• _DOCUMENT SECTION_:
···

{top tip} Getting Accurate Candy Temperatures Without A Thermometer

In my home kitchen, I use a lot of shortcuts and tricks gleaned from my checkered pants past. From time to time I will pull one out of my toque and share it with you! If you have questions or requests, leave them in the comments and I’ll tackle them in a future post.

You’re all set with a fudge, caramel, penuche, or candy recipe, and as you read the directions more closely you learn you need a candy thermometer. But it’s Thanksgiving/Christmas Day/post-apocalypse so there is no way you’re getting one today! What to do? Don’t fret: you don’t need a candy thermometer to get accurate temperatures, just a little know-how and a bowl of ice water.

···

• _DATASET ROWS_:
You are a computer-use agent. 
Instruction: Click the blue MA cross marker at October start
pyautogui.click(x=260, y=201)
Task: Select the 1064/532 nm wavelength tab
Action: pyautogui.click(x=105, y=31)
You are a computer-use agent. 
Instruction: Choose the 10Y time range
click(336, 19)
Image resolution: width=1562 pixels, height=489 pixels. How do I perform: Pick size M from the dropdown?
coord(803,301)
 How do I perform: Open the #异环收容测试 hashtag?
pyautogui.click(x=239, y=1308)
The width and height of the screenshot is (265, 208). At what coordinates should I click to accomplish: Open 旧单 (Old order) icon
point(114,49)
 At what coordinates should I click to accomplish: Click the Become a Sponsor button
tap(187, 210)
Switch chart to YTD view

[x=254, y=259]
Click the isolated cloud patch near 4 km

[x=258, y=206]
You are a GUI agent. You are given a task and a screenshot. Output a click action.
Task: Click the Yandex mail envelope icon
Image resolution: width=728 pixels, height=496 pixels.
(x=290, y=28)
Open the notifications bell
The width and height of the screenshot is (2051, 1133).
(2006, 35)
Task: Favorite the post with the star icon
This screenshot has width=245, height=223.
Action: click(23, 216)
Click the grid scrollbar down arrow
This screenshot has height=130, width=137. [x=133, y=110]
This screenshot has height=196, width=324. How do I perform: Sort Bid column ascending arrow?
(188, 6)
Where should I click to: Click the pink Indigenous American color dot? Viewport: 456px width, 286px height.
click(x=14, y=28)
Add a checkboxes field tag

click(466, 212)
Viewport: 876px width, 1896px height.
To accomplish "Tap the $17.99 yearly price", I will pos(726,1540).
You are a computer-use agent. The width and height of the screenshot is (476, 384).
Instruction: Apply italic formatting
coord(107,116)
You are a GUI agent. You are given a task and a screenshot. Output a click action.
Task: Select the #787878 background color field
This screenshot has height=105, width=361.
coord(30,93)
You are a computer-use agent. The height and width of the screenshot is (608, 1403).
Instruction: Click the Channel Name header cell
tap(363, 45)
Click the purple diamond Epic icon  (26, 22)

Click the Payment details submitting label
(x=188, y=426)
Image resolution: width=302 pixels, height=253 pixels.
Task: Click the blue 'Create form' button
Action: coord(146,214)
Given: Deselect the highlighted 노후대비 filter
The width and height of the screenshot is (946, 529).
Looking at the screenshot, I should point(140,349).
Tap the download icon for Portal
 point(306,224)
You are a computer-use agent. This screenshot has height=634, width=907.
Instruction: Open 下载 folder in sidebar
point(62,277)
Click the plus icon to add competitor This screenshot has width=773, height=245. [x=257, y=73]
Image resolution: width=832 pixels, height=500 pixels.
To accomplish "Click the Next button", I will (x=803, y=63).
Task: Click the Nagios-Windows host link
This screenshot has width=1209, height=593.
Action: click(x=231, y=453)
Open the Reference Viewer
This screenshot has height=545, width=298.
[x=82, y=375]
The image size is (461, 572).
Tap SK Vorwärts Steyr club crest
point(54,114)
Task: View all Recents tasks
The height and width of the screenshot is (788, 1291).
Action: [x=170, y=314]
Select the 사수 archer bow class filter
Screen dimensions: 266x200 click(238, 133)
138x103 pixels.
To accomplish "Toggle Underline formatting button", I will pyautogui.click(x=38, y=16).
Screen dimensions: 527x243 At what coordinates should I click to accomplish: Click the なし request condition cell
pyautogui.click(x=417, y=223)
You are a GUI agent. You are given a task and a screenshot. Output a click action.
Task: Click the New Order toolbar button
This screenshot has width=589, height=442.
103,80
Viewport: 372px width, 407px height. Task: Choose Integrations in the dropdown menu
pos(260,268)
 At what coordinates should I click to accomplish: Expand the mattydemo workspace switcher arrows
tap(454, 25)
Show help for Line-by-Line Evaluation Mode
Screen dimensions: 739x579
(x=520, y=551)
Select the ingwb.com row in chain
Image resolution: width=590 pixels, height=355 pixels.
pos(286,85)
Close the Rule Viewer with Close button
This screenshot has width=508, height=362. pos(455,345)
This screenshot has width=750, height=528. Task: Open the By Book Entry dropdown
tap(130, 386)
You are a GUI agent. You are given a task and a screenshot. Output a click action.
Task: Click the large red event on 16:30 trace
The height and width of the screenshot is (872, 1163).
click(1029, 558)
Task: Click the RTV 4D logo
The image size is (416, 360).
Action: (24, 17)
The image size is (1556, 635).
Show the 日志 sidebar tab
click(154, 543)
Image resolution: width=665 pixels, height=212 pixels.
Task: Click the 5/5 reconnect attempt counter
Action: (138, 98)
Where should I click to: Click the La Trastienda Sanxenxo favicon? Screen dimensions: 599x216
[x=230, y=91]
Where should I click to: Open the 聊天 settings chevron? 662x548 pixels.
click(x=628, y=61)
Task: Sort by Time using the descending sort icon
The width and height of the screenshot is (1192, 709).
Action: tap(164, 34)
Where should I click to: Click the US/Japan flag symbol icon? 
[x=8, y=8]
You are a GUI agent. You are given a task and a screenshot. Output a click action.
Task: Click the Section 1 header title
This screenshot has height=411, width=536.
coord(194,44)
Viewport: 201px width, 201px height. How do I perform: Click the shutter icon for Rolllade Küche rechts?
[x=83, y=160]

···

• _TASK LIST_:
1. In the candy temperature text, swap "toque" for "chef's hat" in the passage starting at "In my home kitchen, I" and ending at "a future post.".
2. List the kinds of recipe that the candy temperature text names in the opening sentence of its second paragraph.
3. Carry the candy temperature text on past its last sentence.
The rows have no role in this.

• _FINAL ANSWERS_:
1.
In my home kitchen, I use a lot of shortcuts and tricks gleaned from my checkered pants past. From time to time I will pull one out of my chef's hat and share it with you! If you have questions or requests, leave them in the comments and I’ll tackle them in a future post.

2. fudge, caramel, penuche, candy

3.
On a candy thermometer, and in most recipes, you will get measurements in 2 forms: a numeric temperature and a stage (e.g. “soft ball”, “hard crack”, etc.) Obviously, if you don’t have a thermometer you should just forget about the number and focus on the stage, because the names of the stages correspond to a physical matter state. In other words, if it’s called “soft ball” stage, that means the mixture should get to a point where it forms a soft ball at room temperature.  (While this may sound intuitive, to many people it’s not.) So to get your candy recipe just right, you have to figure out what stage you’re in. All it takes is a spoon, some ice water, and a few tries.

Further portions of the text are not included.